Cela dit l’injure n’est pas spécifiquement antillaise. A Marseille, nous avons avec le fameux « con de ta mère » (à prononcer avec l’accent marseillais s’il vous plaît !), la parfaite équivalence de « Kouni-a-manman-w ». Certains marseillais emploient d’ailleurs cette « expression » de façon très courante… Il arrive même qu’un père le dise à ses propres enfants (…).
« Kouni », l’équivalent en créole de « con » venant du latin « cunnus », n’a pas qu’un vague rapport avec les organes génitaux de la mère : C’EST les organes génitaux de la mère.
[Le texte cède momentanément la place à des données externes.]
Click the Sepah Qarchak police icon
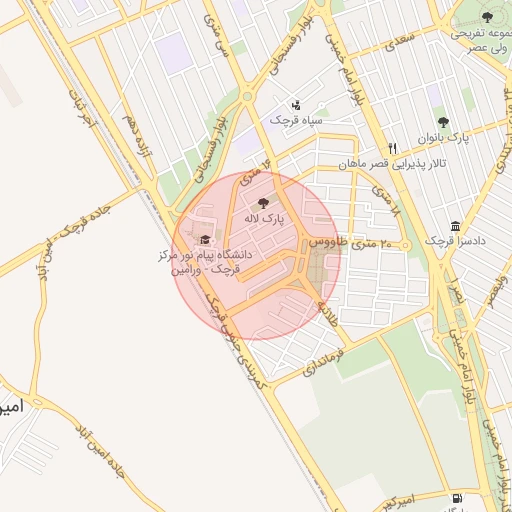Viewport: 512px width, 512px height. [x=296, y=106]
Cela devrait être largement suffisant pour tourner sept fois sa langue dans sa bouche avant de prononcer l’insulte.
Et pour finir sur la même note sentimentale que notre fameuse intox, mais qui mérite d’être méditée :
« Faisons en sorte que jamais une mère (celle des autres, la sienne, celle de ses enfants…) ne soit insultée, que ce soit notre amour et notre respect qui la couvre.
Au nom de toutes celles qui n’ont pas eu cette chance.
En hommage à nos ancêtres, tout particulièrement à ceux qui ont subi bien d’autres humiliations que d’aller « cou-nu » ».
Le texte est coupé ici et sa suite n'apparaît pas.